ただ、忙しい現代人にとって休むのはとてもハードルの高いことです。本記事では、下園氏の新刊『全部うまくいかないのはわたしが頑張りすぎるから』より一部抜粋・編集のうえ、心や身体の不調を感じたらどうしたらよいのか、詳しく解説していきます。

上司のせいで仕事が嫌になる

Cさん:年の離れた上司から毎日のように嫌味を言われもう耐えられそうにありません。今の時代に、「客先に足繁く通って対面で会う回数を増やせ」と、オンラインでの商談を軽視しているんです。「まめに連絡を取りフォローしています」と言うと、「うちの会社は昔から対面でのコミュニケーション重視。これで俺も数十億の商談をまとめてきた」と……。

先生:価値観が合わないのですね。

Cさん:はい。今の仕事は好きなのですが……。体育会系で昔ながらの泥臭い営業しかできない、ITに疎い上司の下では、私は成長できない気がしています。「今度の異動でどこかに行ってくれないだろうか」と期待していましたが、それも叶わず。このまま毎日否定され、嫌味を言われながら働くのかと思うとつらすぎます。休みたい気持ちはあるんですが、そうすると上司にさらに嫌味を言われそうで……。

先生:なるほど、わかりました。先ほど体調や睡眠には大きな問題はないとおっしゃいましたよね。それなら今回の悩みですが、本当に上司のことだけが問題なのか、一度試しに俯瞰して見てみましょうか。

「もう耐えられない!」「つらい!」という気持ちにぶつかったとき、何はさておき休むのが効果的なのはお伝えしてきた通り。

しかし、いきなり休むという選択ができない人の場合、まずは一度状況を俯瞰してみましょう。ただこの俯瞰の作業ができるのは、1段階の元気なときだけです。Cさんはまだ基本的に1段階にあり、一時的に2段階に落ちているだけのようです。

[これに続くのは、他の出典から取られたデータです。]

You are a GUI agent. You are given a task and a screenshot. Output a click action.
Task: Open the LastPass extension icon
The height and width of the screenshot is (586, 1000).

その状態であれば、一人でもできる「7つの視点」で物事を客観的に見直す対処法を試してみるといいでしょう。

思考の偏りの逆方向から物を見てみる

7つの視点は以下の通りです。

①自分視点:なぜ自分は納得がいかないのか、なぜ自分は怒ったのか、自分は何がつらいのか
②相手視点:相手はなぜそんなことを言ったのか、相手はなぜそんなことをしたのか
③第三者視点:同僚、友人、家族など周囲の人にはどう見えたか
④時間視点:この問題は、過去、現在、未来とどうかかわっているか
⑤宇宙視点:宇宙人から見たら、神様から見たら、どう見えるか
⑥感謝視点:この問題や出来事に感謝できるところはないか
⑦ユーモア視点:ユーモアで笑いに変えられるところはないか

疲労がたまり、一時的にでも2段階に陥ると、イライラや悲しみなど感情があふれ、どうしても偏った思考に陥ってしまいます。7つの視点は、あえて、思考の偏りの逆方向から物を見てみるための視点なのです。

あらゆる視点を持つことが大切

先生:ではまず、「自分」という視点で考えてみましょう。今回、Cさんは具体的にどんなところが嫌なのでしょうか。何がつらいのでしょうか?

Cさん:もちろん上司の態度が一番です。でも自分の気持ちをよく感じてみたら……。実は同期が先に役職をもらっているのですが、そのわりに働いていなくて結構ストレスなんです。それも全部上司のせいにしていたかも。

先生:では、相手視点、上司は何を考えていると思いますか?

Cさん:んー何も考えていないというか、昔ながらの方法しかわからないんでしょうね。それに従わない私が気に入らないんだと思います。

先生:あなたを気に入らない、そんな素振りですか。

Cさん:いやぁ、むしろ上司はやたら私にかまいたがるんです。……気に入らないのは、私のほうですね。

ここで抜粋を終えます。